In Navarro’s 2011 book Death by China, co-authored with Chinese dissident Greg Autry, he noted that China is singly responsible for about half of the total U.S. trade deficit and a half percent reduction in the U.S. growth rate. His estimate is in line with our own estimate, based upon the above graph, that current U.S. trade deficits are cutting the annual U.S. growth rate by about 1%. Specifically, he wrote:
As for the actual impact our Chinese import dependence has had on America’s growth and unemployment rates, this, too, is mind-boggling. Over the past decade, our trade deficit with China has typically shaved off close to a half a point of GDP growth a year. While that might not seem like a large sum, it translates into a cumulative impact of millions of jobs that the American economy failed to create. (p. 69)
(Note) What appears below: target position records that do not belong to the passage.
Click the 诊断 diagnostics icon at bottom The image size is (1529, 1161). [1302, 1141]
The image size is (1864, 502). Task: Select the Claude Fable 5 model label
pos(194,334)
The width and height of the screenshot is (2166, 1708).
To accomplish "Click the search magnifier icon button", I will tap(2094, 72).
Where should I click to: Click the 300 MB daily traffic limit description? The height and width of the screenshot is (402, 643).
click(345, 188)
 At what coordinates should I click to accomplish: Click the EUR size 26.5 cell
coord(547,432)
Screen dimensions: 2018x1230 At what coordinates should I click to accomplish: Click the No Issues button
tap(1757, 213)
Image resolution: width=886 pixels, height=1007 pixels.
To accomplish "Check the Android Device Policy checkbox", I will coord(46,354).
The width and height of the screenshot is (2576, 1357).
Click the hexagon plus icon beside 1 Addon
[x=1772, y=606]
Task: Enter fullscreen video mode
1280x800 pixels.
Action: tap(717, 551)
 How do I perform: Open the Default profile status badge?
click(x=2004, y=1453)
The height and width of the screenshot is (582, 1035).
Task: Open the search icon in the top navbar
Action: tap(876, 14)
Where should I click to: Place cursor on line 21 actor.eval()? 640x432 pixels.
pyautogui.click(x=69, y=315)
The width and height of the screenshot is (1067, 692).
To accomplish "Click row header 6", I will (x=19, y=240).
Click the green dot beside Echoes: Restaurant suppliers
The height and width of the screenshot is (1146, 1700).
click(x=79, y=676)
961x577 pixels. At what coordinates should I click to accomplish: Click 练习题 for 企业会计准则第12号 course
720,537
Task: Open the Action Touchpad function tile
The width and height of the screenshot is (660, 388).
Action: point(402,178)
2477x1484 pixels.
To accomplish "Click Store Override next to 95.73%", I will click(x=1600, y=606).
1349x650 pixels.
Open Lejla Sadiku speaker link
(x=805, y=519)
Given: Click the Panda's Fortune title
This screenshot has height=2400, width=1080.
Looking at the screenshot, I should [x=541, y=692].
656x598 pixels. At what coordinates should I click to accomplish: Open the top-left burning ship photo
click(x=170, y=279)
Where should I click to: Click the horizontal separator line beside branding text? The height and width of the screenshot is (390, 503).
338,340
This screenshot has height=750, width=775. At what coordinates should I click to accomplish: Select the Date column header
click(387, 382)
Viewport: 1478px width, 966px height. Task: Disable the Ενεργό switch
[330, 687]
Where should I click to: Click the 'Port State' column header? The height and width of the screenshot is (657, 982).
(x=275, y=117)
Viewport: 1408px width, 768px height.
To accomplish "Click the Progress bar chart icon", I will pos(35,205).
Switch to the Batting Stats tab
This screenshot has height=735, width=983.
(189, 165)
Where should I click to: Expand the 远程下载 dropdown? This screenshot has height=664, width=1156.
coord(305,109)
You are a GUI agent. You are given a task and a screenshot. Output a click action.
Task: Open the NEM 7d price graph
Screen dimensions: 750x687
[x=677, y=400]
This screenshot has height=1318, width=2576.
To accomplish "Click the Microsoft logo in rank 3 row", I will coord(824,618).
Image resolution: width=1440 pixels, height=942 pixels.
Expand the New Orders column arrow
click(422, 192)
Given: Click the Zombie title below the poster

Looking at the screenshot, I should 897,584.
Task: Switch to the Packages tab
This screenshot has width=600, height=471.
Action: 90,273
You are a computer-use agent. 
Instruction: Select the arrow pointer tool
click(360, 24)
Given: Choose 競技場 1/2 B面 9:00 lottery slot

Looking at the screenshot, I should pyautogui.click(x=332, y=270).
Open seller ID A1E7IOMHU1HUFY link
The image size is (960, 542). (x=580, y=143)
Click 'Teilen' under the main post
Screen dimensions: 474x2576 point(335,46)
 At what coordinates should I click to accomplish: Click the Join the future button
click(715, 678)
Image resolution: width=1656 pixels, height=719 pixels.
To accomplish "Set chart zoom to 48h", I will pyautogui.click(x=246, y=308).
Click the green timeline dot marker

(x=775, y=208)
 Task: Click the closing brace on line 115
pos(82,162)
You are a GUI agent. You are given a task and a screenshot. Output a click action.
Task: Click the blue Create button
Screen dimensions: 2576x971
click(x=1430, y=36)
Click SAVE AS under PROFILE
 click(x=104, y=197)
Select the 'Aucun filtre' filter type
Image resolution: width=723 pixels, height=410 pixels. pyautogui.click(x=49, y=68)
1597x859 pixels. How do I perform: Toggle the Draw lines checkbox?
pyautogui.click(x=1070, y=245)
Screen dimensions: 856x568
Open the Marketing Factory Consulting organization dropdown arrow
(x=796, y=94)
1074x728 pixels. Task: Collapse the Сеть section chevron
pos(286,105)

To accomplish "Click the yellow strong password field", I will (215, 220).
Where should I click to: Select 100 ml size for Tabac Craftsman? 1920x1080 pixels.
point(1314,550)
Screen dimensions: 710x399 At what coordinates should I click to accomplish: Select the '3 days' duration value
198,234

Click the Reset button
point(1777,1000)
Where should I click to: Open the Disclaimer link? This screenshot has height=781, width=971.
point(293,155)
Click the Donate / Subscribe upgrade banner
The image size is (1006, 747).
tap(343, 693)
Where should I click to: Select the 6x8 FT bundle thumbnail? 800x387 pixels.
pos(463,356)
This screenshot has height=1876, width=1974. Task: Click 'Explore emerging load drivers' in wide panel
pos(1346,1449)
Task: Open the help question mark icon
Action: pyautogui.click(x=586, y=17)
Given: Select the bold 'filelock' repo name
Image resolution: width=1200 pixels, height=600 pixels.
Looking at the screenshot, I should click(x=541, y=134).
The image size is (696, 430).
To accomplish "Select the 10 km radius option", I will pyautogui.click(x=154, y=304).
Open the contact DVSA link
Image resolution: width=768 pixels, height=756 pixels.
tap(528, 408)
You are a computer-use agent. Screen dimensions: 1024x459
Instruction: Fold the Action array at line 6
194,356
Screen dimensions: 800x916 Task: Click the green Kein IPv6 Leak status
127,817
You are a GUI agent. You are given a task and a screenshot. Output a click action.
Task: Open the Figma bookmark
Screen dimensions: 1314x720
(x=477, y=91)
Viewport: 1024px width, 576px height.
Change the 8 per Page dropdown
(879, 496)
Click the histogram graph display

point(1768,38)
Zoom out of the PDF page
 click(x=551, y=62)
The U.S. trade deficits have become an important political issue. The choice this election is between free trade and balanced trade. Trump, a businessman, and his chief economic advisor, a respected business economist, have put together a plan to balance trade.
If they succeed, they will significantly increase the U.S. annual economic growth rate, restore the blue-collar middle class, and begin the process of restoring U.S. economic and political power. If Hillary Clinton wins, the American economic decline, shown in red in the above graph, will likely continue.
Professor Emeritus Raymond Richman’s economics doctorate is from the University of Chicago. The Richmans co-authored the 2014 book Balanced Trade published by Lexington Books, and the 2008 book Trading Away Our Future published by Ideal Taxes Association.